What about Washington? Remember the Pentagon, the nerve center of the most powerful military force in the world, under attack? Remember the scenes of Capital Hill and The White House being evacuated? Can you really forget what it felt like to watch those who work in our nation’s capital, doing the people’s business, running for their lives?
Can you still close your eyes and see that long, slow, almost as if in a dream, fall of the first tower? Steel and concrete being pulverized before your eyes in a slow motion descent of hell. And peoples lives being snuffed out as it fell. Bodies being crushed into nonexistence. All those people, all those police officers, all those fire fighters. And then the second tower fell. The people on the street running for their lives, trying to escape the great choking cloud of dust and debris that seemed to flow down the streets like an angry river, engulfing everything and everyone in its path. Can you still hear the screams?

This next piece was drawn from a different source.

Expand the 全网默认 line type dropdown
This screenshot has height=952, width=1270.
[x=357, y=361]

Have you forgotten flight 93? Can you really forget those ordinary Americans who got on a plane that morning for business or pleasure and found themselves on the front lines of a war they never asked for? They heard about the other flights, processed the information, and became our first counter attack. “Let’s roll” was their call to action. Their flight ended in a smoking hole in a Pennsylvania field. They probably saved the Capital building and many lives with their sacrifice. They may have saved some fighter pilot from living with knowledge that he had to shoot down the airliner. God Bless everyone of them.
There were so many images on that day and those that followed. Most painful, heart breaking, but some inspiring. The courage and sacrifice of the first responders, the fire fighters hoisting a flag over the ruins of the World Trade Center. A flag that said we are bloodied, but not beaten. A sign of defiance amid the carnage. Can anyone truly forget that?

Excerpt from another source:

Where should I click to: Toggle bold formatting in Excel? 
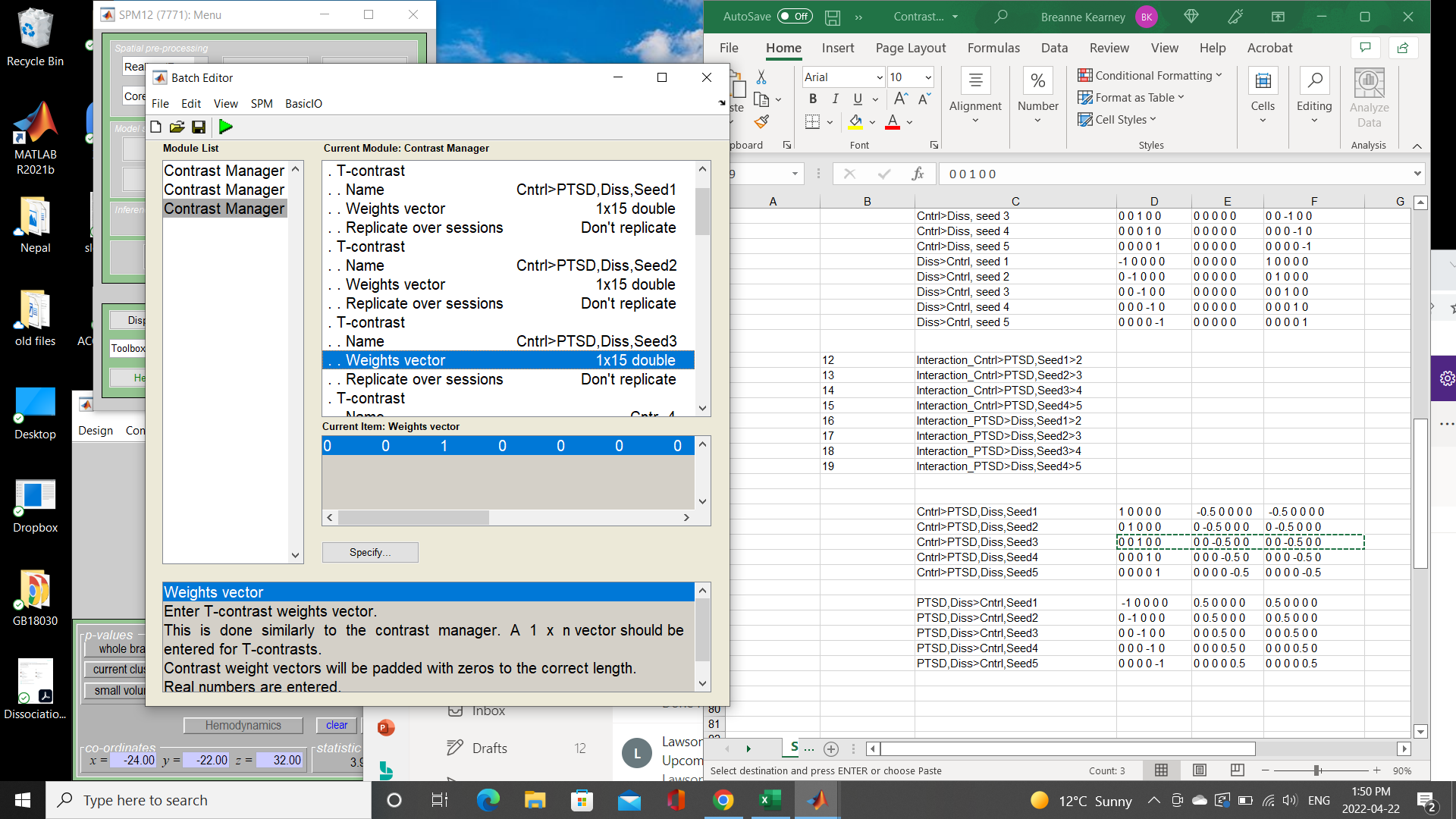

Can you forget the excrutiating search for survivors? The hospitals on full alert for the flood of injured that never arrived. What about the faces of the family members gathered at the scene brandishing pictures of their wives or husbands or sons or daughters or brothers or sisters? They were desperate for everyone to see the pictures. “Have you seen this person?” They wanted news, any news about their loved ones. There were thousands of photos. The photos would begin to put haunting faces on the tragedy. These were our friends, family, neighbors, countrymen and they had been slaughtered by people whose chief aim was to regress civilization to the 12th century.
Do you remember the miracles every time someone was pulled alive from the wreckage? Do you remember the solemn, dignified way they treated each body that was recovered? Can you truly ever forget that horrible day?
Tell me Mr. President, as you turn the war on terror over to the lawyers, and make it a law enforcement problem again, do you remember?







Reader Comments
Nothing in the Patriot Act had anything to do with socialism at all. Socialism is an economic theory. I do not mean this as a defense of the the Patriot Act, but the two have no bearing on each other. I would recommend to you my series on the history of economics in America for more explanation and history on socialism.
Joe Howell
Editor
We all remember, no matter our viewpoint. To use this as a tool for furthering your aims is WRONG. The answer was NOT the Patriot Act. Do you, or any of your readers, even realize how many of their civil liberties and rights have been lost because of it? When calls of “socialism” arise now: the Patriot Act made our country more of a socialist state in one move than it ever will be from anything going on now.